Unfortunately, his detailed loathing of the breathless air in his apartment could only be a distraction for so long. The flames of his mind have exhausted that breathless air, and are moving to heat the underbelly of his primary concern to a demanding boil—rent. The thought alone bred panic in the form of nausea, smoke filling his lungs so that he couldn’t easily breathe. Fingers caught knots in dark hair, impatiently ripping them out as an almost imperceptible tremor set through his hands.

A shower—he needed a shower.

He made a grab for a shirt and a pair of sweats, shoving his drawer closed and heading in the direction of his bathroom. He collected a clean towel from beneath the sink and set it atop the back of the toilet, placing his new clothes on the sink and stepping over to turn on the hot water. He let it run, waiting to strip himself of his clothing until he was ready jump in the water, considering the fact that it was still entirely too frigid in his apartment to just be standing about in the nude. Unfortunately, unrest captured him in the few seconds it took for cold water to give way for more cold water, and he was left bouncing on his heels in an exertion of nervous energy.
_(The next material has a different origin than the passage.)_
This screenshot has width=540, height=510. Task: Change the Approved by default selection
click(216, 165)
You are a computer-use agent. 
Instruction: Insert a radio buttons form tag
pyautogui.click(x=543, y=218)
_One-hundred dollars short on rent. Nothing left to sell. No paycheck for another week._

The last thing he wanted was to have this conversation with himself again. It was repetitive and destructive, which is exactly why his soul decided to latch onto it and force it to the forefront of his mind. Around and around he went, deciding that his rent would just have to be late this month, and that was that. That should have been that, but it was never that simple. Anxiety would creep in with its blackened, burning fingers, cradling his heart and lungs through his ripped open chest and breathing embers into his mouth. Flecks of fire died in his throat along with his knowledge of how to breathe, and the thoughts would echo and repeat themselves as he concluded that he couldn’t bear to be late on his rent, that every time he set himself back on a payment he ended up unable to catch up, and that he would lose his apartment the same way he lost everything else.

The floor beneath his feet was moving; melting as if from The Persistence of Memory. The sight of it blurred from vision as his eyes lost the will to focus, glasses slipping down his nose as a result of gravity. The soft hissing of running water lulled him into a comfortless state of remiss, willing the warring thoughts to fade once more.

He needed a drink.

 _Fuck_ —why did that thought have to be the one to bring clarity?

His life was composed of overlapping cycles, ones that he was helplessly swept into and carried away by until the current changed. Everything was circular. For instance, his anxiety fuels his alcoholism, and his alcoholism fuels his anxiety. His alcoholism fuels his addiction, and his addiction fuels his alcoholism. So on, so forth; lather, rinse, repeat. Even while swimming through waves meant to be surfed, he found himself clinging to the things that kept him from owning a surfboard. He was hopeless.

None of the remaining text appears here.